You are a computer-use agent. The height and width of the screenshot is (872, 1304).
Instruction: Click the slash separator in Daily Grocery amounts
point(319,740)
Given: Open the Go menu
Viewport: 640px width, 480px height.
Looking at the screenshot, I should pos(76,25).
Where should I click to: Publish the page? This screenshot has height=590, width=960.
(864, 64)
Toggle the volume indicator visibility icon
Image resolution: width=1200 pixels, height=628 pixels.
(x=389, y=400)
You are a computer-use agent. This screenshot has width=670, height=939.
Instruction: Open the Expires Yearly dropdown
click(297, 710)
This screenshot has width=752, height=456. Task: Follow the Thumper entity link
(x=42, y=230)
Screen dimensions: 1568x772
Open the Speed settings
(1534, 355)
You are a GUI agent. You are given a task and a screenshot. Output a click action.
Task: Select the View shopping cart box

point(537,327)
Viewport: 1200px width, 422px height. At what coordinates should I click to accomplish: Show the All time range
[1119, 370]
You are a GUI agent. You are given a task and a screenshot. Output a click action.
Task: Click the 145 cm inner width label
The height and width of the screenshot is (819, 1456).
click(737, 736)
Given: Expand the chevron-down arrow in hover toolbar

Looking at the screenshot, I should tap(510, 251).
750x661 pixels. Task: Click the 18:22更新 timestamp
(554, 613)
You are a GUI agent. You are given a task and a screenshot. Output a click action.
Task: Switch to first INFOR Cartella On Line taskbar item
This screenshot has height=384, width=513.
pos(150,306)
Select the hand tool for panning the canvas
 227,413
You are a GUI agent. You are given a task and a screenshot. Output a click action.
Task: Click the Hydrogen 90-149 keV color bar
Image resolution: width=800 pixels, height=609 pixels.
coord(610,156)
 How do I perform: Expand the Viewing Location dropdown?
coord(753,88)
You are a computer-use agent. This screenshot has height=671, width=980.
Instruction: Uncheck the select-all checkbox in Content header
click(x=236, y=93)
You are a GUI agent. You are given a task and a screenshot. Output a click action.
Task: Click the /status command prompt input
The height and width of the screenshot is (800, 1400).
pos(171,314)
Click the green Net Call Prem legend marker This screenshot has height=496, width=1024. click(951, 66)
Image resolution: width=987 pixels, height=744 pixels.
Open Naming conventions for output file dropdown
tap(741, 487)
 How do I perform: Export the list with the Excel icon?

TASK DIRECTIONS:
The material above is to be reproduced exactly as written.

ANSWER TO THE EXERCISE:
You are a computer-use agent. The height and width of the screenshot is (872, 1304).
Instruction: Click the slash separator in Daily Grocery amounts
point(319,740)
Given: Open the Go menu
Viewport: 640px width, 480px height.
Looking at the screenshot, I should pos(76,25).
Where should I click to: Publish the page? This screenshot has height=590, width=960.
(864, 64)
Toggle the volume indicator visibility icon
Image resolution: width=1200 pixels, height=628 pixels.
(x=389, y=400)
You are a computer-use agent. This screenshot has width=670, height=939.
Instruction: Open the Expires Yearly dropdown
click(297, 710)
This screenshot has width=752, height=456. Task: Follow the Thumper entity link
(x=42, y=230)
Screen dimensions: 1568x772
Open the Speed settings
(1534, 355)
You are a GUI agent. You are given a task and a screenshot. Output a click action.
Task: Select the View shopping cart box

point(537,327)
Viewport: 1200px width, 422px height. At what coordinates should I click to accomplish: Show the All time range
[1119, 370]
You are a GUI agent. You are given a task and a screenshot. Output a click action.
Task: Click the 145 cm inner width label
The height and width of the screenshot is (819, 1456).
click(737, 736)
Given: Expand the chevron-down arrow in hover toolbar

Looking at the screenshot, I should tap(510, 251).
750x661 pixels. Task: Click the 18:22更新 timestamp
(554, 613)
You are a GUI agent. You are given a task and a screenshot. Output a click action.
Task: Switch to first INFOR Cartella On Line taskbar item
This screenshot has height=384, width=513.
pos(150,306)
Select the hand tool for panning the canvas
 227,413
You are a GUI agent. You are given a task and a screenshot. Output a click action.
Task: Click the Hydrogen 90-149 keV color bar
Image resolution: width=800 pixels, height=609 pixels.
coord(610,156)
 How do I perform: Expand the Viewing Location dropdown?
coord(753,88)
You are a computer-use agent. This screenshot has height=671, width=980.
Instruction: Uncheck the select-all checkbox in Content header
click(x=236, y=93)
You are a GUI agent. You are given a task and a screenshot. Output a click action.
Task: Click the /status command prompt input
The height and width of the screenshot is (800, 1400).
pos(171,314)
Click the green Net Call Prem legend marker This screenshot has height=496, width=1024. click(951, 66)
Image resolution: width=987 pixels, height=744 pixels.
Open Naming conventions for output file dropdown
tap(741, 487)
 How do I perform: Export the list with the Excel icon?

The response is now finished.